(Your assignment)
Spot each line in the records below where the word "computer" occurs, then copy it.

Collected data
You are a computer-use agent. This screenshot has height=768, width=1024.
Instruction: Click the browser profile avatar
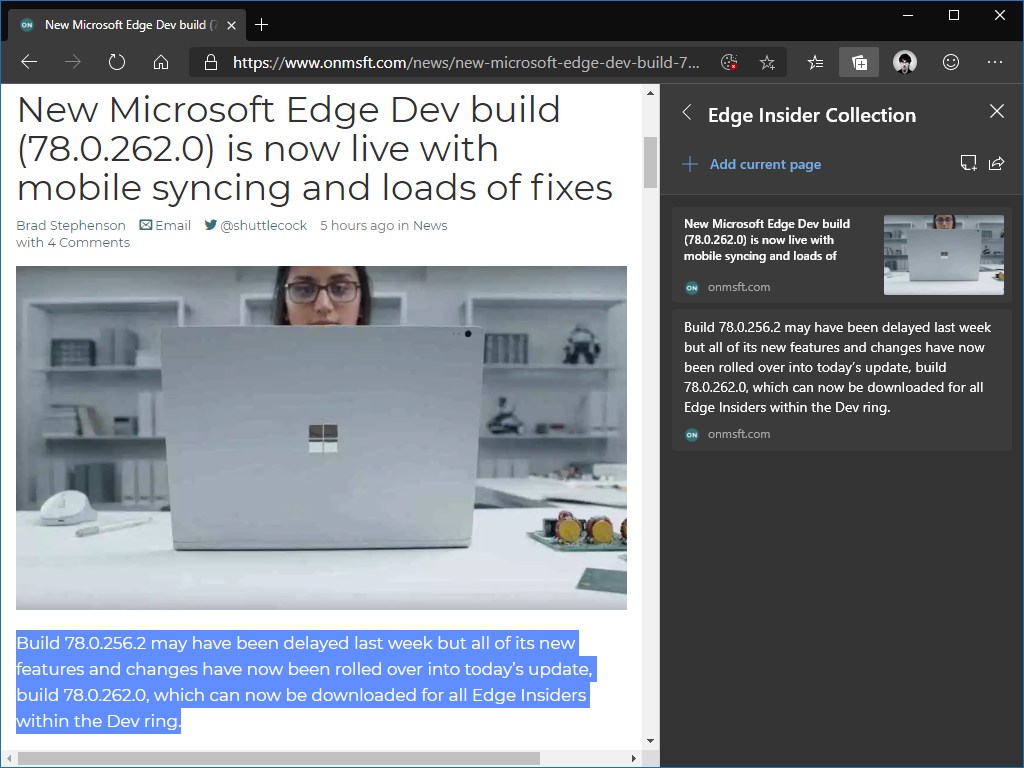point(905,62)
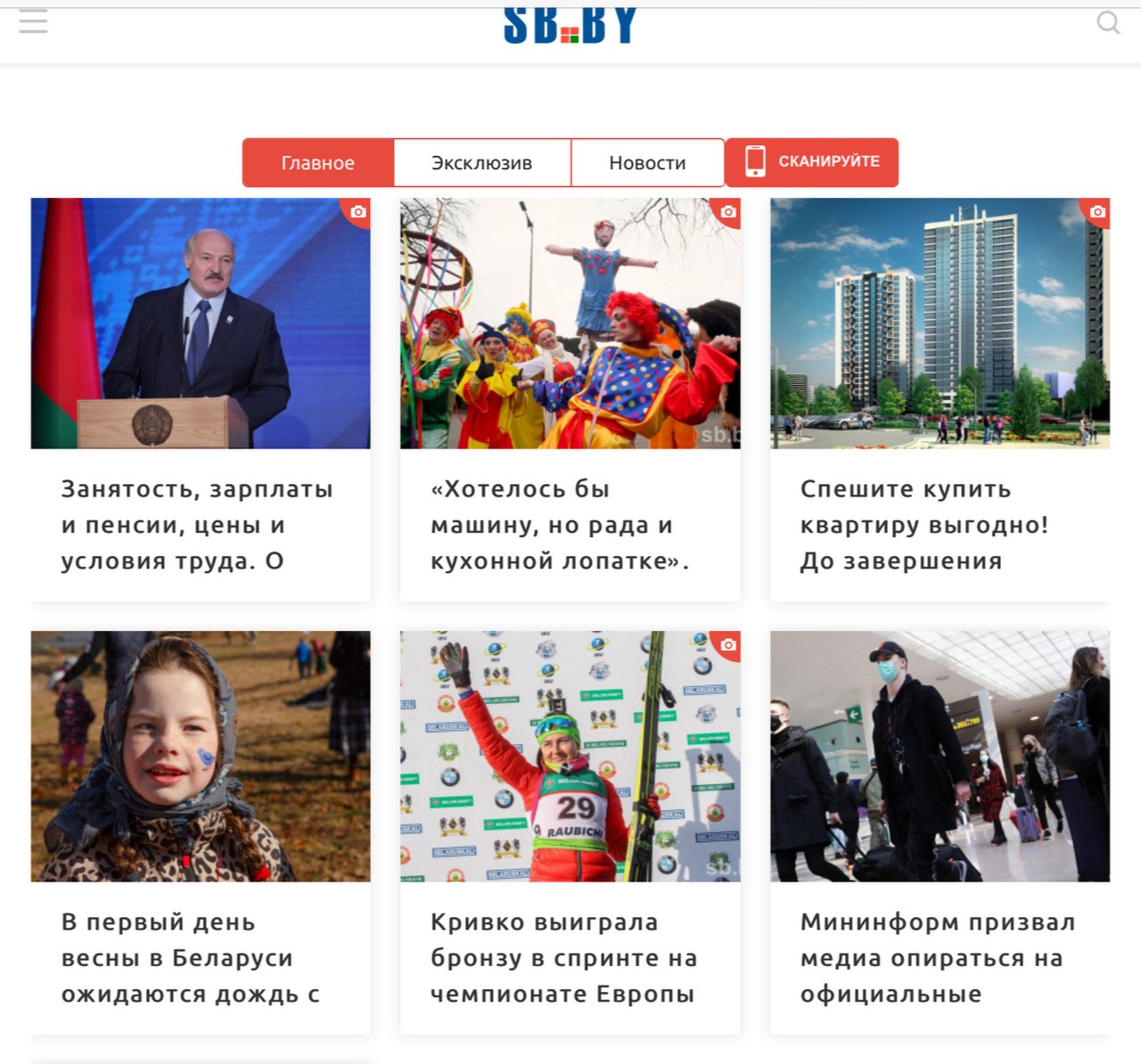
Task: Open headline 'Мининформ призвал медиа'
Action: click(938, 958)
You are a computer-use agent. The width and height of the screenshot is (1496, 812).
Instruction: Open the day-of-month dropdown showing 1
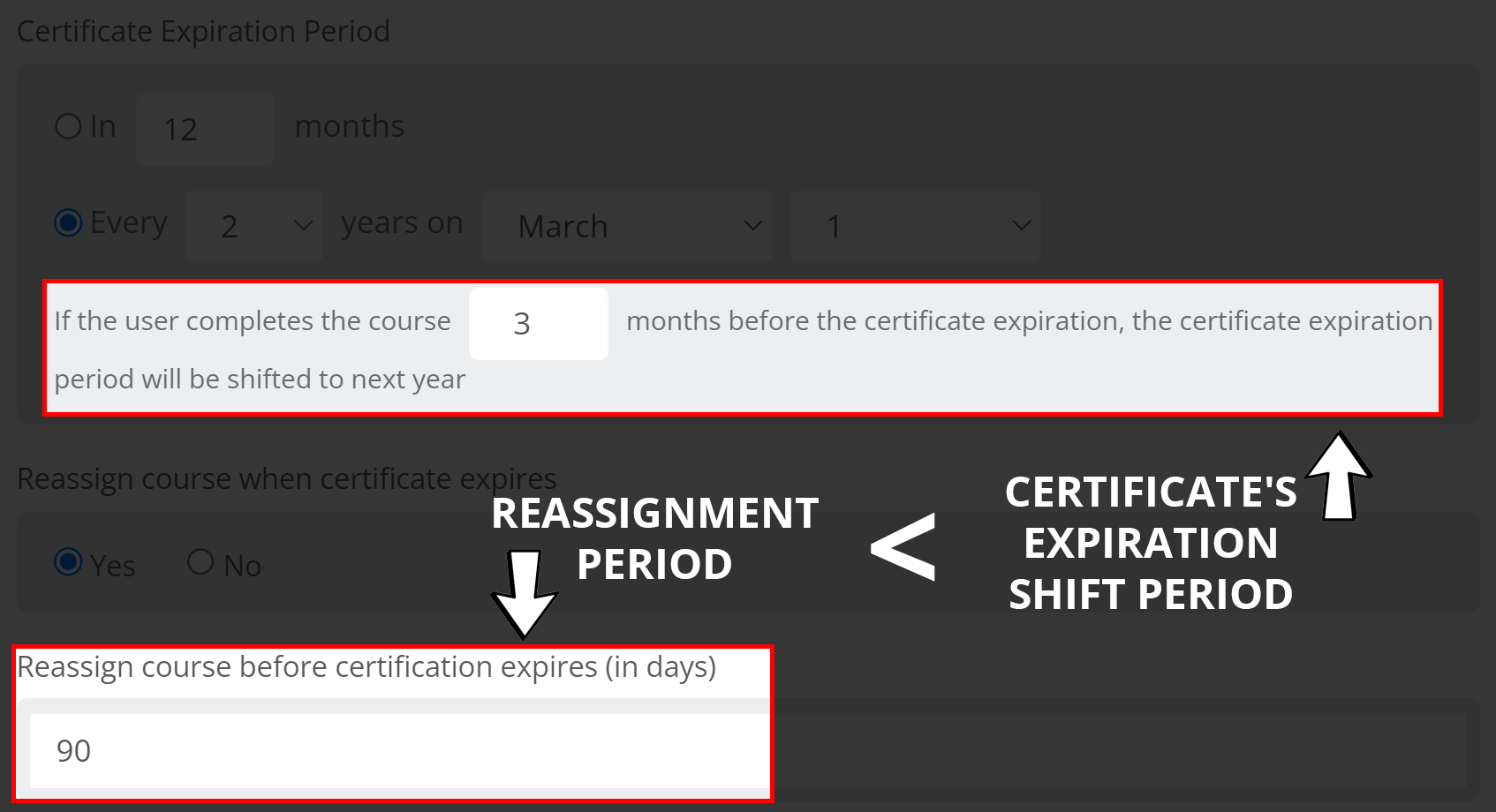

---

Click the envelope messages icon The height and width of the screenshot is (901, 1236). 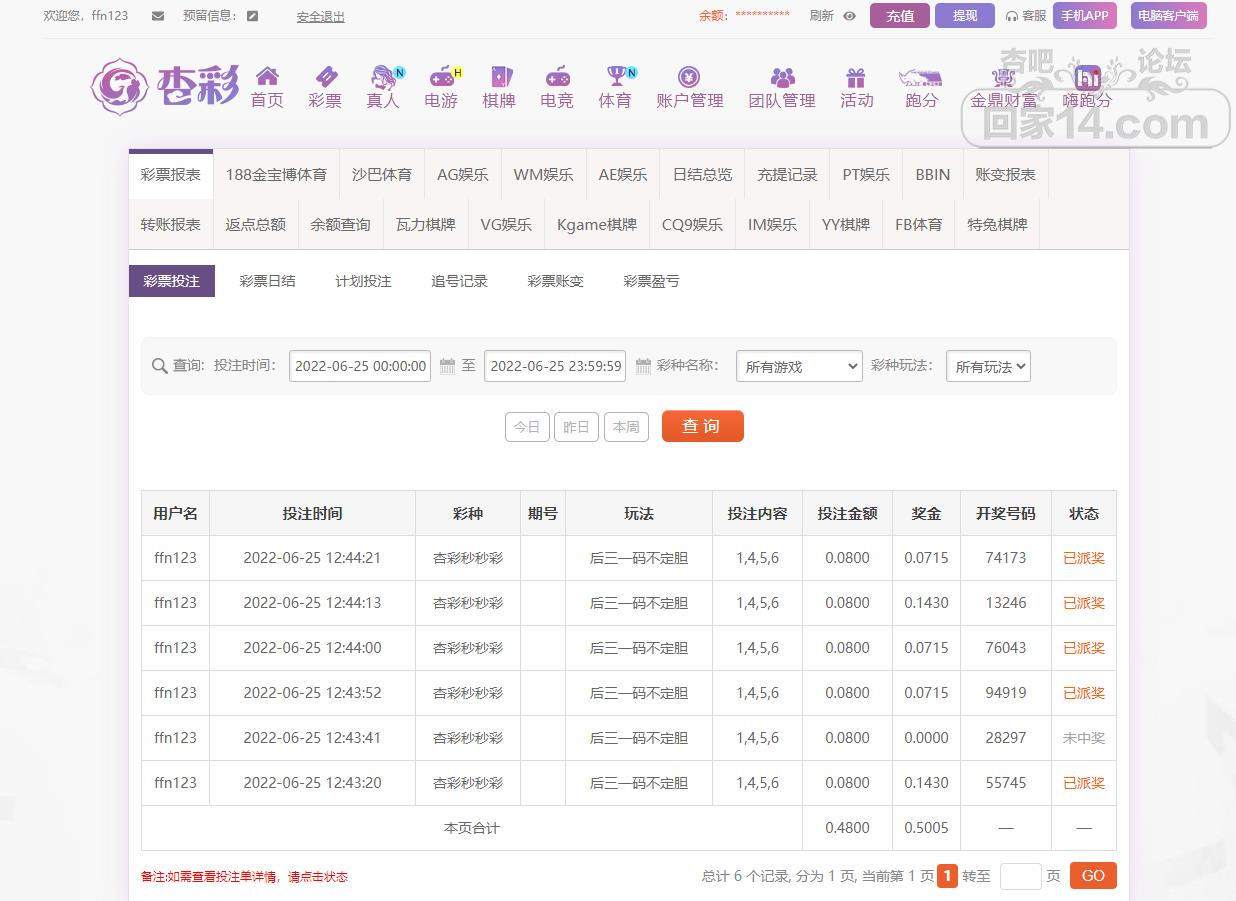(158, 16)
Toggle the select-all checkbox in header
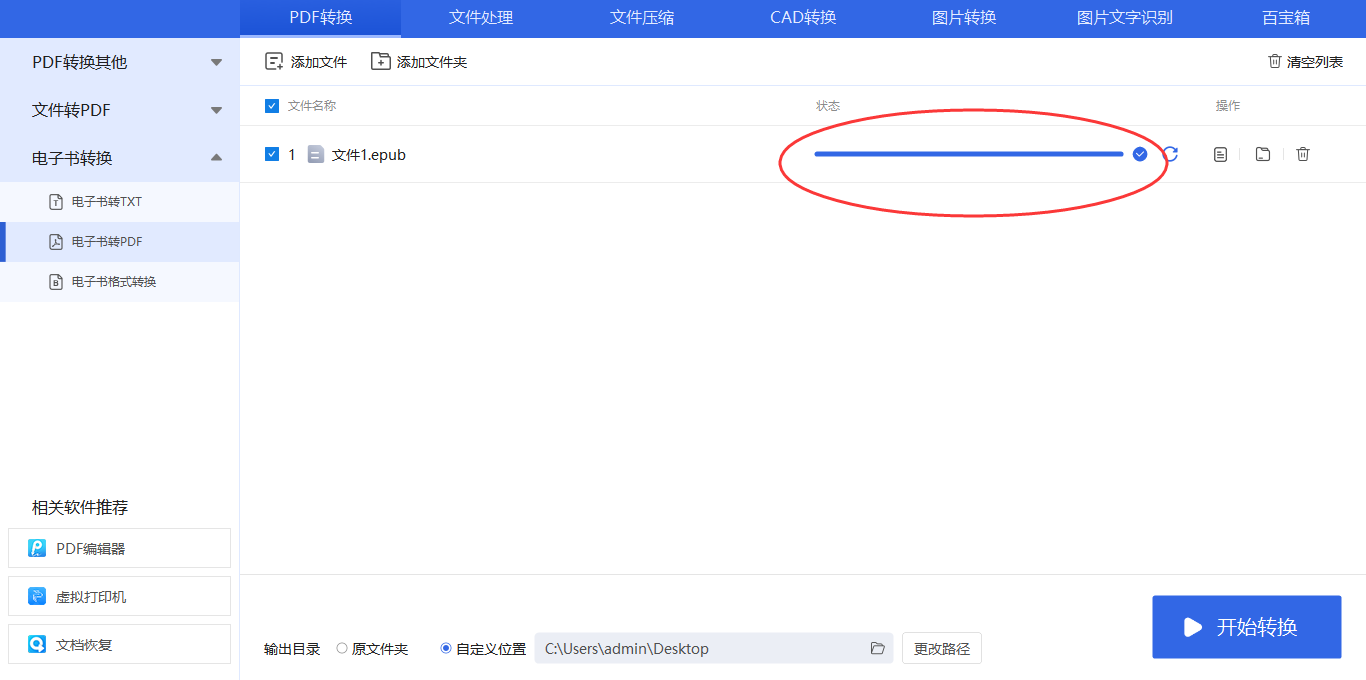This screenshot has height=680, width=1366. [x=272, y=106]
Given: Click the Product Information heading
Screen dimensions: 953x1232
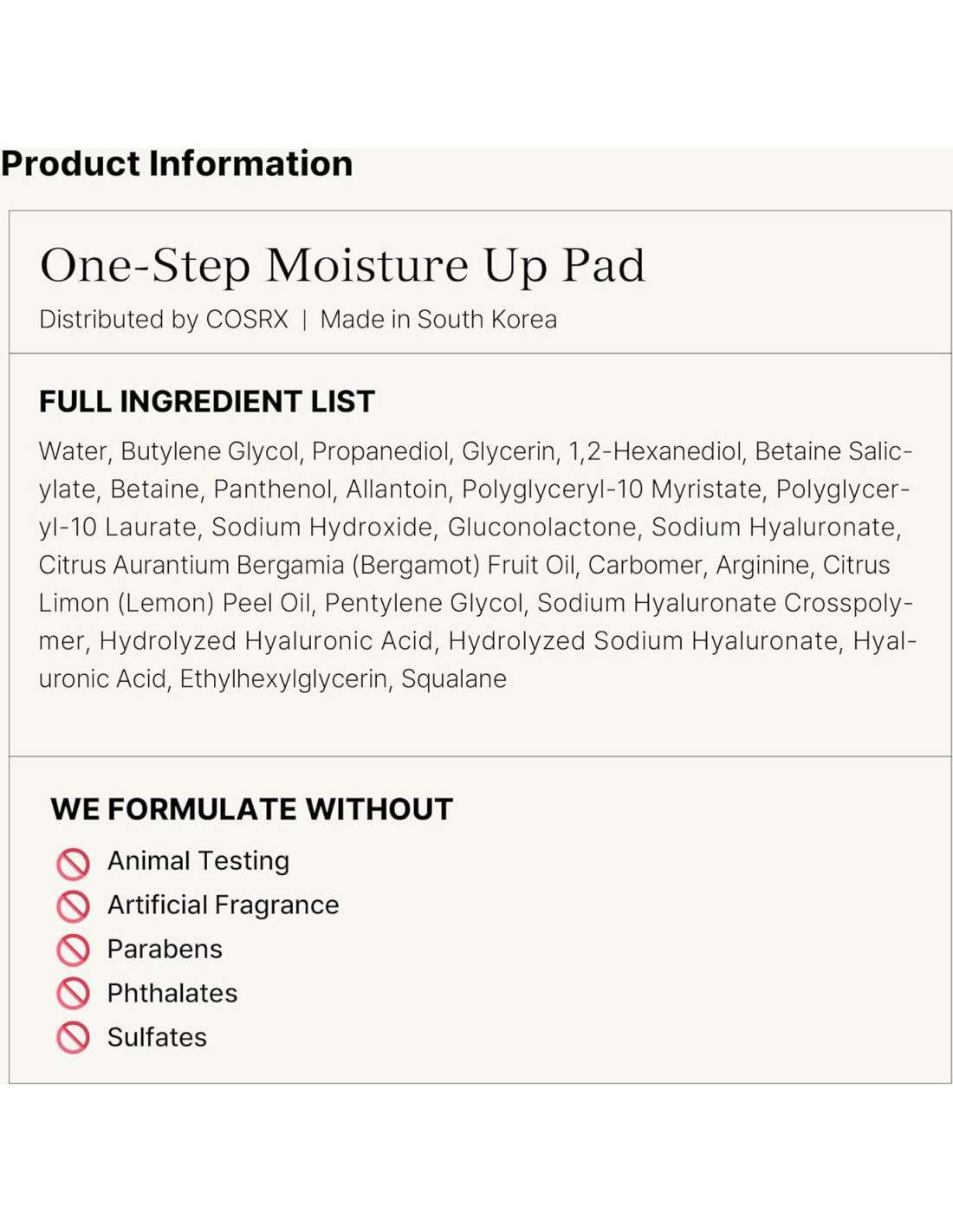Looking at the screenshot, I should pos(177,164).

(Exercise output)
You are a computer-use agent. This screenshot has height=768, width=1024.
You are a computer-use agent. The width and height of the screenshot is (1496, 812).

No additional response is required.